12. noviembre 2012 | Por | Categoria: Editorial, Opinión

Cuatro años, 400.000 familias y varios suicidios después de que comenzara el drama de los desahucios en España, diversos grupos de fariseos, hipócritas, salvapatrias, portaporras y banqueros se han dado cuenta de que esta problemática existe.

Uno de ellos es el cardenal–arzobispo de Madrid y presidente de la Conferencia Episcopal Española, Antonio María Rouco Varela, que tras haber ordenado en junio el desalojo forzoso de un grupo de desahuciados inmobiliarios que se habían encerrado en la catedral de La Almudena, ahora pide desde ese mismo lugar una “solución justa, equitativa y solidaria” al “angustioso” problema de los desahucios. Rouco anunció también el pasado viernes que va a pedir “fervorosamente a la Virgen” que ayude a España a superar la crisis. Junto a estas preces, no estaría de más que el máximo responsable de la Iglesia Católica en España convenciese a los numerosos miembros del Opus Dei que forman parte del Gobierno de España para que se opongan férreamente a las políticas económicas antisociales, anticonstitucionales e inhumanas que cada viernes lleva adelante el régimen de Rajoy para el exclusivo beneficio de los ricos. Quizá en este punto cabría recordar aquello de que “es más fácil que un camello entre por el ojo de una aguja que entre un rico en el reino de los cielos” (Mateo 19, 24).

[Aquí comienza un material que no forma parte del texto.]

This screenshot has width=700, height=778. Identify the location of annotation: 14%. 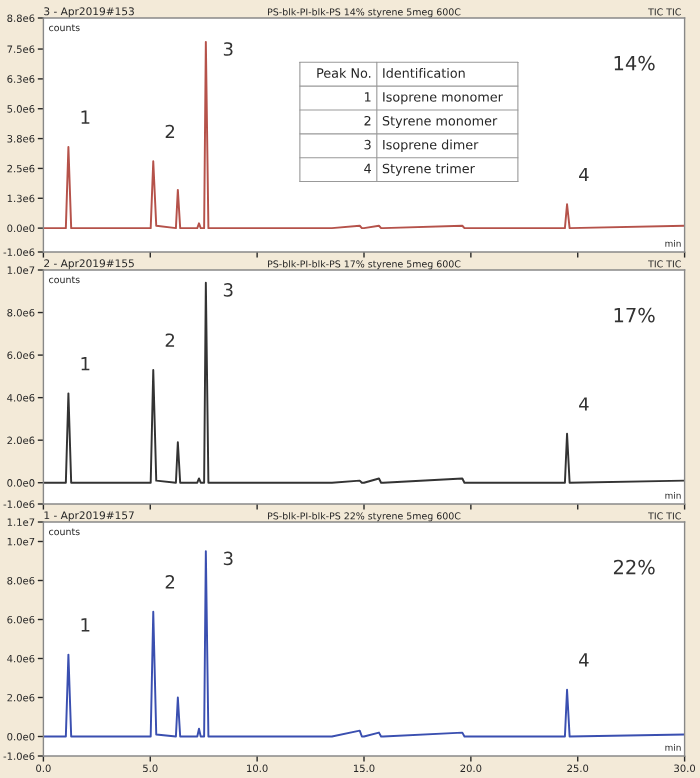
(634, 63).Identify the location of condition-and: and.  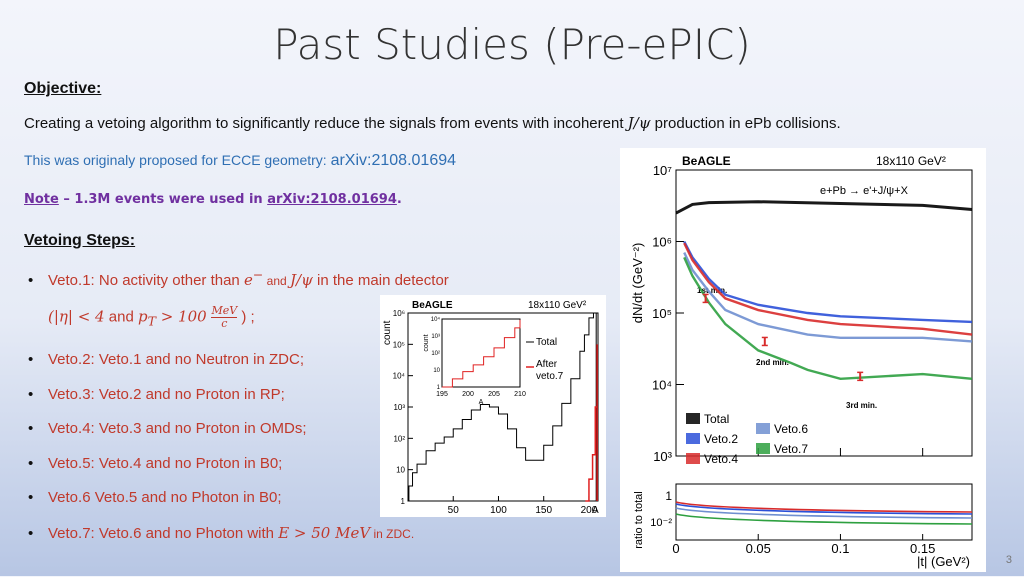
(121, 317).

Otro personaje que ha descubierto de repente el drama de los desahucios es el secretario general del Sindicato Unificado de Policía (SUP), José Manuel Sánchez Fornet, que en su cuenta de Twitter publicaba este viernes que “el compañero que se niegue a realizar un desahucio tendrá garantizado el sueldo y la mejor defensa jurídica por el SUP, sea o no afiliado”. Ojalá el principal sindicato de la Policía hubiera realizado el anuncio hace cuatro años; cuatro años durante los cuales las Fuerzas y Cuerpos de Seguridad del Estado han actuado como garantes de bastardos intereses financieros y no como protectores del derecho fundamental de todo español a una “vivienda digna y adecuada” (art. 47 de la Constitución Española). Decir (como dice el SUP en su último comunicado) que culpar a un policía de los desahucios “es como culpar al enterrador de la muerte del difunto”, mueve a una reflexión sobre el grado de complicidad que afecta a un enterrador armado y uniformado cuando actúa cumpliendo las órdenes de un genocida.

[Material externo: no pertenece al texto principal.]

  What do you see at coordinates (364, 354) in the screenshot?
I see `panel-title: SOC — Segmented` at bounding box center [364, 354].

Pero el ejercicio más grande de hipocresía en este caso no corresponde al clero ni a las fuerzas del orden, sino a los máximos responsables de los dos grandes partidos estatales, que sistemáticamente han rechazado en el Congreso de los Diputados todas las propuestas antidesahucios y por la dación en pago presentadas por los partidos de la izquierda, y que ahora, cuando ya se ha acordado que las pérdidas del “banco malo” las pagaremos todos los españoles, se aprestan a negociar una reforma legislativa que ponga fin a esta problemática social. Parece que nuestros gobernantes no desean que la mala imagen de la gente suicidándose antes de ser desahuciada, perjudique a “la marca España”. Sin embargo, España es esto: un país que actúa de forma inmisericorde con los pobres (hasta llevarles a un punto extremo de desesperación) mientras a los ricos de las SICAV se les cobra un 1% de impuestos, y a los de los paraísos fiscales se les reprende con una pequeña colleja tributaria.

En cuanto a los banqueros, apenas quedan palabras en el diccionario para definir su actitud. Dejar sin hogar a 400.000 familias para tapar las vergüenzas de quienes durante más de diez años se dedicaron a otorgar hipotecas temerarias contra bienes inmuebles claramente sobrevalorados, y luego acudir al erario para que solucione el problema a costa de recortar en sanidad, en educación, en servicios sociales o en empleo público, es una actitud que define perfectamente a las marionetas institucionales que gobernaron y gobiernan este país, así como a los putrefactos halcones neoliberales que manejan sus hilos.

La protesta contra los desahucios pasados, presentes y futuros es solo una de las razones para secundar la Huelga General convocada para el próximo miércoles, pero hay muchas otras como el desempleo, las deslocalizaciones, los paraísos fiscales, los recortes presupuestarios, el brutal incremento de las listas de espera, la desarticulación fáctica de la ley de dependencia, el euro por receta o el copago farmacéutico.